ИНГЕ. Как я могу делать вид, что не вижу того, что вижу! Мне что, нельзя даже видеть того, что я вижу!
НИССЕ. Не в этом дело. Это всего лишь твое восприятие ситуации, и у тебя есть на это полное право, точно так же как и у меня.
ИНГЕ. Разница лишь в том, что тебя либо убьют и изнасилуют, либо не убьют, огромная разница! И это не вопрос интерпретации.
НИССЕ. К чему такие крайности, я не хочу продолжать наш разговор в таком духе. Кто-то, к примеру, может быть совершенно убит и изнасилован какими-нибудь обстоятельствами, хотя на самом деле его даже пальцем никто не тронул. И на это у него есть полное право – не перебивай! – а сейчас я ухожу, сил нет больше слушать эти бабьи причитания.
АННА. Сейчас ваши страдания закончатся. (Солдату.) Уведи их в камеру.
НИССЕ. Эй, погодите, погодите. Неужели мы не можем договориться? Так или этак?
АННА. Ты теперь на моей территории.
НИССЕ. Я знаю.
АННА. И как же ты хочешь договариваться?
НИССЕ. Все исключительно на твоих условиях, только на твоих.
АННА. Надеюсь, ты правильно оцениваешь ситуацию.
НИССЕ. Думаю, да. Полагаю.
АННА. И в отношении его тоже?
НИССЕ. Да.
АННА. А за девушку ты тоже готов платить?
СВЕНССОН. Будет, будет. Разумеется. Конечно, он заплатит.
Издалека, откуда-то сверху со стороны лестницы доносится крик. Все замолкают. Слышно, как по ступеням с грохотом катятся вниз небольшие камни. То ли камни, то ли ботинки.
Инге начинает безутешно плакать.
СВЕНССОН (беспомощно похлопывает Инге). А иначе бы они всех нас туда отвели. Инге? Ну, как ты не поймешь?
ИНГЕ (кричит). Да понимаю я все!
НИССЕ. Надеюсь, меня не сочтут наглецом, если я попрошу разрешения взглянуть на все это сверху? Раз уж мы здесь.

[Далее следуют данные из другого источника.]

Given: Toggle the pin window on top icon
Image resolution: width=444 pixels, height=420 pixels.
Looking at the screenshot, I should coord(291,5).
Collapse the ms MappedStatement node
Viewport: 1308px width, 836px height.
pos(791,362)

АННА. Ты испытываешь свое счастье.
НИССЕ. Ты совершенно права. Сам от этого вечно страдаю. Ну? Все в порядке? Ты идешь, Свенссон?
СВЕНССОН. Спасибо, нет. Мне как-то… не по себе…

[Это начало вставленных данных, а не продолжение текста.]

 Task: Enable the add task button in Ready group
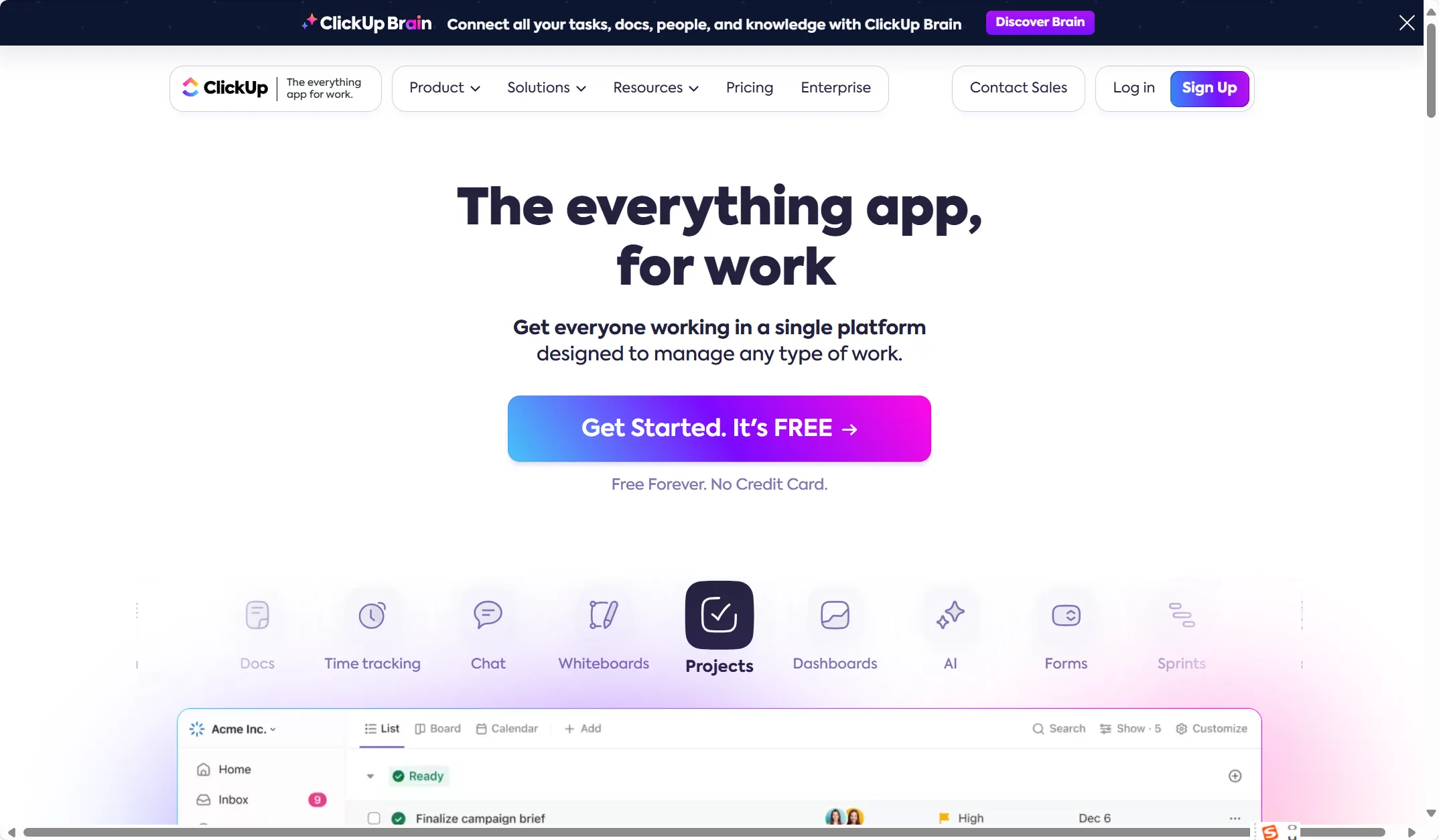(x=1235, y=776)
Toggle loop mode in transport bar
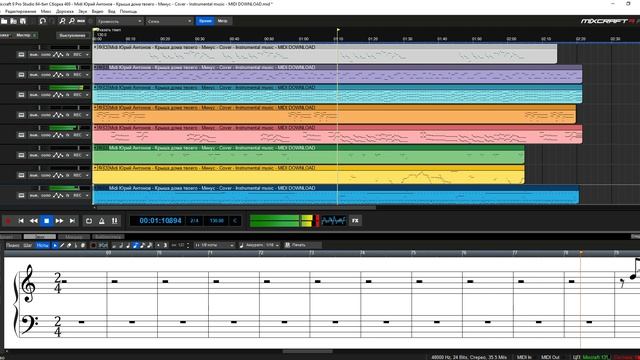Viewport: 640px width, 360px height. 89,221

НИССЕ. А вот я считаю, что человек должен не бояться принимать мир таким, какой он есть.
Свенссон и Инге уходят. Ниссе и Анна подходят ближе к основанию лестницы и ждут.
АННА. Здесь никто не умеет выращивать капусту. А я засадила целое капустное поле. Это очень трудно, когда земля не очень подходящая. Почвы тут тяжелые и глинистые. А капуста любит утреннюю росу, она ее выпивает и начинает расти с невероятной скоростью. А когда лето засушливое, она всю утреннюю влагу всасывает.
А потом, потом, триста кочанов пожрали олени! От каждого откусили по листку. От самых лучших вечно отгрызают по куску.
НИССЕ. Ты хорошо выглядишь.
АННА. Красавицей я никогда не была, и это меня спасло. Меня никто никогда не хвалил, никто обо мне не заботился, никто меня не опекал, я научилась жить без похвал и решать свои проблемы самостоятельно – в итоге у меня остается время посмотреть на то, что стало с другими, раз уж со мной ничего страшного не произошло – такого, что случается с красивыми девушками и из-за чего они всегда так торопятся жить.